The defence lawyer argued his client did not know his uncle was dying from internal injuries.

“He only wanted to beat up Mathew, not kill him,” Wilson said, adding later that Alec had an “emotional loss of control.”

“He never suspected Mathew’s life was in danger.”

Wilson said the fight was “steeped in alcohol” and that Alec was acting out because of the abuse he suffered as a child and the alcohol and drugs he’d been using to cope.

For a good portion of the hearing, Wilson described Alec’s tragic upbringing in an abusive and hostile family environment.

His mother died when he was 12 but even before that, he’d made a habit of drinking alcohol, sniffing gas and doing drugs. His grandmother largely raised him, but she was an alcoholic herself and abusive toward him.

Alec and his siblings once discovered the body of another uncle who had died by suicide.

Alec spent two years in a residential treatment centre in Saskatchewan then returned to live in an Iqaluit foster home before running away to live with his grandmother again. All his bad habits resumed.

Wilson said Alec suffers from fetal alcohol spectrum disorder and attention deficit hyperactivity disorder.

Alec admitted he’d been unconscious “about 100 times” in his life due to drinking and fighting.

A neurologist diagnosed Alec with a seizure disorder — which Wilson said was due to alcohol abuse — and sometimes suffered as many as five seizures a day.

Three months before Alec killed Mathew, he moved in with his uncle. During that time, Alec tried to kill himself by slashing his own neck with a knife. Mathew tackled Alec and saved his life.

The two patched up the neck wound with Krazy Glue and bandages.

Because of the 1999 Supreme Court of Canada decision in R v. Gladue, judges must, if lawyers raise them during sentencing hearings, consider the adverse cultural impacts of aboriginal ancestry including colonialism, suicide, substance abuse, overcrowding and residential schools.

These are often referred to as “Gladue factors.”

But Crown prosecutor Bychok said in his written submission that Gladue doesn’t apply in this case.

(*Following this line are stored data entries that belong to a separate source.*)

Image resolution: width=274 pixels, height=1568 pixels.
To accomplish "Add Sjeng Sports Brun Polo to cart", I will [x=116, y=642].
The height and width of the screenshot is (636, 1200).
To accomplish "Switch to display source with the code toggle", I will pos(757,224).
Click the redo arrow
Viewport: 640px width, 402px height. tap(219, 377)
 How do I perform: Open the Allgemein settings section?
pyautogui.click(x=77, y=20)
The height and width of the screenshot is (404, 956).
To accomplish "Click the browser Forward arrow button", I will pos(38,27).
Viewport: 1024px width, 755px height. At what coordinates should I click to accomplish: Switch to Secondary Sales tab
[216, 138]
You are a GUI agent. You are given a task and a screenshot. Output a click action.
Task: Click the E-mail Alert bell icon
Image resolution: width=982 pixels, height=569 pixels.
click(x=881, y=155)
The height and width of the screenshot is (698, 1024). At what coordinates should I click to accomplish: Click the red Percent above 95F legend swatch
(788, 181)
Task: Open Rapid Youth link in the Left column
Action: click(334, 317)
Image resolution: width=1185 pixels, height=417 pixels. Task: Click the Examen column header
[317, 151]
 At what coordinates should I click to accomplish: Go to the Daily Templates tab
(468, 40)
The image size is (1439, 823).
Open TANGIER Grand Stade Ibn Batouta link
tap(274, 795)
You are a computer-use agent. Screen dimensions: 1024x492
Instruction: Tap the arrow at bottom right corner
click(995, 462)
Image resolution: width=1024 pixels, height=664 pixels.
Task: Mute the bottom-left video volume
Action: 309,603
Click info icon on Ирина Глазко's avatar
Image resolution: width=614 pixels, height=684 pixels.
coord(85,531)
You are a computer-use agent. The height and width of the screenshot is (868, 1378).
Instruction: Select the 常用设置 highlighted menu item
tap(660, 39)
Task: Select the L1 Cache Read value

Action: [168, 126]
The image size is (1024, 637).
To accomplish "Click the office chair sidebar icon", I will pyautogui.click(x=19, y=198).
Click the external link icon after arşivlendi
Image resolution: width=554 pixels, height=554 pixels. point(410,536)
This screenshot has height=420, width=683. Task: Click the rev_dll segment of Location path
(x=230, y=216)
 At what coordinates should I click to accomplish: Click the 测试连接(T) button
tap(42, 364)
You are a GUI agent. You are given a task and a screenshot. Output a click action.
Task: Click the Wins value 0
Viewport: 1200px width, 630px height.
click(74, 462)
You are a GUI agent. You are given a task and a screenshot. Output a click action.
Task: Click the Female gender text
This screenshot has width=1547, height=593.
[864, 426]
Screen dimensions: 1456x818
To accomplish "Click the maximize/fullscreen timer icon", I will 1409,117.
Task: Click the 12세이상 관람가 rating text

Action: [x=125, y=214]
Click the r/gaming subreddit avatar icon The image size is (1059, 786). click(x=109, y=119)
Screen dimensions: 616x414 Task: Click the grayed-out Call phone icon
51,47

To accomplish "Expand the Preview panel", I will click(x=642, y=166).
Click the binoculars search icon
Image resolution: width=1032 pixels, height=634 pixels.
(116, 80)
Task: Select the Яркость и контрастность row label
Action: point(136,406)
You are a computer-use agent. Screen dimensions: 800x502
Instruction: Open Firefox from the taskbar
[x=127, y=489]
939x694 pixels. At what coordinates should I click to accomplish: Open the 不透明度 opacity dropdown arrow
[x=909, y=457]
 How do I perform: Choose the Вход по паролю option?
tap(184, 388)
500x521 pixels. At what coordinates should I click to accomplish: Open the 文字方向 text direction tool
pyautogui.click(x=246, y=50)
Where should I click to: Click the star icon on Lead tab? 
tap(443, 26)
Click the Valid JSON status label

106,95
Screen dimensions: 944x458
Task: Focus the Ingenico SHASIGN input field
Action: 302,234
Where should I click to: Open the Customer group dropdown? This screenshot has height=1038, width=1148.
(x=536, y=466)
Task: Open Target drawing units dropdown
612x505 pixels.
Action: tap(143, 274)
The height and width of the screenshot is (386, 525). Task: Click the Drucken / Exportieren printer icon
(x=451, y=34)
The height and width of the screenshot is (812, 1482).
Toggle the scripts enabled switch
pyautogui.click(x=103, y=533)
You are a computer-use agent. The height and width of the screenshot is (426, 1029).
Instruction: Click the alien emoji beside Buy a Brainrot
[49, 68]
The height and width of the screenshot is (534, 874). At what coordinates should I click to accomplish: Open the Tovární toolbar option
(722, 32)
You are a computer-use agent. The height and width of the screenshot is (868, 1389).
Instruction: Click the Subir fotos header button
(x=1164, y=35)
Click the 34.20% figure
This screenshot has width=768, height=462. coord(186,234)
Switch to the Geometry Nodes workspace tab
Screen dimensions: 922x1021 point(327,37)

“This is one of those cases where the appropriate sentence would be the same whether or not the offender was an Inuk.”

Bychok said that when officers arrived at the house, they did not think Alec was intoxicated. However, Wilson said in his submission that once at the RCMP detachment, the officers kept Alec overnight because he was too drunk.

Ultimately, Bychok said any reasonable person “must have known that Mathew’s life would have been in jeopardy,” after suffering such “demonstrative, gruesome injuries.”

Bychok told Justice Johnson that the “vicious, brutal, deliberate assault” was “close to near murder.”

“In this case, Alec knew exactly what was going on every step of the way,” Bychok said in a loud voice, even pointing at Alec in the courtroom.

And Wilson said Alec had no motive — something Bychok vehemently denied.

Bychok pointed to a statement Alec gave to police about living with his uncle.

“I was living with him for three months. And those things, little things that piss you off each day and day and day, just boils up and then it comes out when you get drunk, that’s what happens. Everything’s bottled up inside. Then every little thing that used to piss me off about, just came out when we started fighting. He was just trying to help me.”

Although Wilson himself called the beating “senseless,” he read a letter to Johnson in which Alec apologized to his family and said he’s remorseful.

“I accept full responsibility,” Wilson said, reading Alec’s letter. “I’m truly sorry for letting my community down.

“I take full responsibility. He was more than an uncle, he was a friend.”

Bychok is asking Johnson for a prison sentence of between 10 and 13 years. Wilson is asking for a five-year sentence.

Johnson expects to hand down a decision May 27.